Your output should be the lines of the entries below, exactly, from the first one through the line that holds "Tìm hiểu về".

Stored items from a collection:
■ ■ ■ ■ ■ ■ ■

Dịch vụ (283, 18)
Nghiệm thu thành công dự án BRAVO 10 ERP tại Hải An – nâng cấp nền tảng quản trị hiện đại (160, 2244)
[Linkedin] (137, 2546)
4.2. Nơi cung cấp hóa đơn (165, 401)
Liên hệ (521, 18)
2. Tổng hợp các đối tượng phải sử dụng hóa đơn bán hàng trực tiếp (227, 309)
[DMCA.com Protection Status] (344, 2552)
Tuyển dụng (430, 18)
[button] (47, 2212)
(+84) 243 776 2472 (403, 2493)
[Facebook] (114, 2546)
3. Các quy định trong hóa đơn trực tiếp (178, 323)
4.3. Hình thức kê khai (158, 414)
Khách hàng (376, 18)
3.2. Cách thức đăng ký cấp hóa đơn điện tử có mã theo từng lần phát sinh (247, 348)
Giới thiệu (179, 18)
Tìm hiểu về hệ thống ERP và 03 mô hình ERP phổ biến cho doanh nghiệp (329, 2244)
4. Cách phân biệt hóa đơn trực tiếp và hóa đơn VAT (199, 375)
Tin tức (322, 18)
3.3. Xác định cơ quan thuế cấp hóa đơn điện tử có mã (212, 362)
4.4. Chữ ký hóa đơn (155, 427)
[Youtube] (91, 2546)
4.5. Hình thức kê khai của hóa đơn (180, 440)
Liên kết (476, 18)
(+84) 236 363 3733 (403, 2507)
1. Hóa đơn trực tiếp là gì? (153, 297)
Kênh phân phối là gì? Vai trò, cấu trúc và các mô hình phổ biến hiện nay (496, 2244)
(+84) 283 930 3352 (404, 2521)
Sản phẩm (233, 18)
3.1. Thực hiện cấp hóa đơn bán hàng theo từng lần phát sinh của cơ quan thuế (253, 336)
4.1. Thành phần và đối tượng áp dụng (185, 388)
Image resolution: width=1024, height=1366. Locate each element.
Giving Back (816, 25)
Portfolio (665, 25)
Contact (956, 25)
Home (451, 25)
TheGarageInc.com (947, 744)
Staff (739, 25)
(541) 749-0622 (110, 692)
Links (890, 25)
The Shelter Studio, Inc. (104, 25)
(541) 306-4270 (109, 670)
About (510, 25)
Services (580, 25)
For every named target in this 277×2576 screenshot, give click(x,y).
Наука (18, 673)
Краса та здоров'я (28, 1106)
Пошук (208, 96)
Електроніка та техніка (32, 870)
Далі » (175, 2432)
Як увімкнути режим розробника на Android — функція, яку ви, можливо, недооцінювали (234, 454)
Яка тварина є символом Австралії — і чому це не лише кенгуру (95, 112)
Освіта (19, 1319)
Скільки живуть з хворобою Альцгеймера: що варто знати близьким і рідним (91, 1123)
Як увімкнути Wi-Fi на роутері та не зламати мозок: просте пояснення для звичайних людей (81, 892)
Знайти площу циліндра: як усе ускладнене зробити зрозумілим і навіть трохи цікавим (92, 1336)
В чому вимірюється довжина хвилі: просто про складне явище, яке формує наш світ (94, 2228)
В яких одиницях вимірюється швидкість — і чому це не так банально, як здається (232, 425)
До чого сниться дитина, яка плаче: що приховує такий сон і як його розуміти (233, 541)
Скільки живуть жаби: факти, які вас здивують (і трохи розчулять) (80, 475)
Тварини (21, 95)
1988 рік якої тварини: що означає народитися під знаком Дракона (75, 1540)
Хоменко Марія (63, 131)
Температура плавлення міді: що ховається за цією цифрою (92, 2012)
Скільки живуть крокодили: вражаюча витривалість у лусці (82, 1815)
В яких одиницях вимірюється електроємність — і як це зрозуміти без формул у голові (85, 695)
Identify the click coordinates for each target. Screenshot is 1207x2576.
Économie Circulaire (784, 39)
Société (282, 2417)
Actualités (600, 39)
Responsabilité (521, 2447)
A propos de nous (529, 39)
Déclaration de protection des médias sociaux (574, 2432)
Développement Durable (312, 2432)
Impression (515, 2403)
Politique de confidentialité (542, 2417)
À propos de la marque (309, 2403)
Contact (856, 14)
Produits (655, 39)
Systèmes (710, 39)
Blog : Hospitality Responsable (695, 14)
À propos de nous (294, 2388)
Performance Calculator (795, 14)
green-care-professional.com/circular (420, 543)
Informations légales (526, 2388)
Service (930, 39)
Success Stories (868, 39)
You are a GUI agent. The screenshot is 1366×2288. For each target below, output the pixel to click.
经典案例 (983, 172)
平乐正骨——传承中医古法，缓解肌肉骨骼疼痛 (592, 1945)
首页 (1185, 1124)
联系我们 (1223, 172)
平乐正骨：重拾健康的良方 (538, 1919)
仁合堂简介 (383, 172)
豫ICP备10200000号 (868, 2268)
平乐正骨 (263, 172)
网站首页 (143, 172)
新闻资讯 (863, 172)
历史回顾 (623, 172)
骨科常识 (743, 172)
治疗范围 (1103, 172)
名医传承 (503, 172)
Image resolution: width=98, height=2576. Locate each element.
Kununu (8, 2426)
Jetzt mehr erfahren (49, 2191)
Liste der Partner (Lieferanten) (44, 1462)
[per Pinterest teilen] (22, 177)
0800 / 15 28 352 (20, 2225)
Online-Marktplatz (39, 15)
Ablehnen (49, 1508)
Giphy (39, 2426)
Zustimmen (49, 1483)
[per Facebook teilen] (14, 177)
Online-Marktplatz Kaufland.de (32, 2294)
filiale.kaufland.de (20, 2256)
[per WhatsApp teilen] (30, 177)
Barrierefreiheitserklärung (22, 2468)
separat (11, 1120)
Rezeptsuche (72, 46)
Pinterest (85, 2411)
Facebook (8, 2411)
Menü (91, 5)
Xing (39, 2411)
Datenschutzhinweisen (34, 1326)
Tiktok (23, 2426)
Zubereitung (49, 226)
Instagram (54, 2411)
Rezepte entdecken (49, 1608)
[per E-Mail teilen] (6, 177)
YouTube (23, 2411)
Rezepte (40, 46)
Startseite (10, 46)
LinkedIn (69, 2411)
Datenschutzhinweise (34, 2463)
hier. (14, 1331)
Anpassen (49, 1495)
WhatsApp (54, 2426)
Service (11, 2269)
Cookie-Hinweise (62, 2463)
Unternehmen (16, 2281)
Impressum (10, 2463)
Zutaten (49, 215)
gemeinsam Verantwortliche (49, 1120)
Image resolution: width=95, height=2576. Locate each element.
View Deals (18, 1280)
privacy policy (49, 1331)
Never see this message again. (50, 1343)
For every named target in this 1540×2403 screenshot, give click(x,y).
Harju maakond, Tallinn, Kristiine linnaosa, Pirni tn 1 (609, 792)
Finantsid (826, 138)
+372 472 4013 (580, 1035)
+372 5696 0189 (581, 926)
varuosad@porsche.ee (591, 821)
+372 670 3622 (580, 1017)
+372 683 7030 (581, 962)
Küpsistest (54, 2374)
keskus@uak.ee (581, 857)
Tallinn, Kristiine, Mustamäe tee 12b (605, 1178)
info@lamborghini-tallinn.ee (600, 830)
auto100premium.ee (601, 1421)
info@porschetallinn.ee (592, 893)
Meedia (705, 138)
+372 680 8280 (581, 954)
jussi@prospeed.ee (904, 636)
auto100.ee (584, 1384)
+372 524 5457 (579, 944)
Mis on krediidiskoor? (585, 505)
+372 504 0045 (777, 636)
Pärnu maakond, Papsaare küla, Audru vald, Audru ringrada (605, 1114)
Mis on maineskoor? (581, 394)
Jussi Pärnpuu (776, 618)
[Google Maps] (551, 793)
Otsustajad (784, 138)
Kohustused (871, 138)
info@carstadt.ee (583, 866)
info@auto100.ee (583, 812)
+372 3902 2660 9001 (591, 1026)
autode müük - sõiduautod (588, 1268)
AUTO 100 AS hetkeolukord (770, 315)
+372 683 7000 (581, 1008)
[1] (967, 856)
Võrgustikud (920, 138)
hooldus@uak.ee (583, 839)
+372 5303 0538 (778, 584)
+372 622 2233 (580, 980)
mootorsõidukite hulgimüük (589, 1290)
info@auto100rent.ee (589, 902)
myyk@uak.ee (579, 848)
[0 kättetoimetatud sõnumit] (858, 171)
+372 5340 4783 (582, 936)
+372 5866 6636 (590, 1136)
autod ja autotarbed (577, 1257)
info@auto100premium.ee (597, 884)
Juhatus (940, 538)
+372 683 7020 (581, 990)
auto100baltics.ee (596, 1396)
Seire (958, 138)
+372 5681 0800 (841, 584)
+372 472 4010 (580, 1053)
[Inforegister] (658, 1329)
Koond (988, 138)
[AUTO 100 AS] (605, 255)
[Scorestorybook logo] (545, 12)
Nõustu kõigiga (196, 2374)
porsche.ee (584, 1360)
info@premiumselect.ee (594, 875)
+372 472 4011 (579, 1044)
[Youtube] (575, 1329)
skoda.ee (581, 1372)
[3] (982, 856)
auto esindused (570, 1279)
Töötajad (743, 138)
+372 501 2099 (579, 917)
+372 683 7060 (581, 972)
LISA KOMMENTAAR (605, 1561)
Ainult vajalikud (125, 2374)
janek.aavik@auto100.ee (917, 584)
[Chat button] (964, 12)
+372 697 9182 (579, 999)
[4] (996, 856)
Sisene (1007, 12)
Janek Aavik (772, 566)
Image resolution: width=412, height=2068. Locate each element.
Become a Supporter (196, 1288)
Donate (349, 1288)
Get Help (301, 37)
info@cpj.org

■ ■ ■ ■ ■ ■ ■

Reply to the exercise =>
Dịch vụ (283, 18)
Nghiệm thu thành công dự án BRAVO 10 ERP tại Hải An – nâng cấp nền tảng quản trị hiện đại (160, 2244)
[Linkedin] (137, 2546)
4.2. Nơi cung cấp hóa đơn (165, 401)
Liên hệ (521, 18)
2. Tổng hợp các đối tượng phải sử dụng hóa đơn bán hàng trực tiếp (227, 309)
[DMCA.com Protection Status] (344, 2552)
Tuyển dụng (430, 18)
[button] (47, 2212)
(+84) 243 776 2472 (403, 2493)
[Facebook] (114, 2546)
3. Các quy định trong hóa đơn trực tiếp (178, 323)
4.3. Hình thức kê khai (158, 414)
Khách hàng (376, 18)
3.2. Cách thức đăng ký cấp hóa đơn điện tử có mã theo từng lần phát sinh (247, 348)
Giới thiệu (179, 18)
Tìm hiểu về hệ thống ERP và 03 mô hình ERP phổ biến cho doanh nghiệp (329, 2244)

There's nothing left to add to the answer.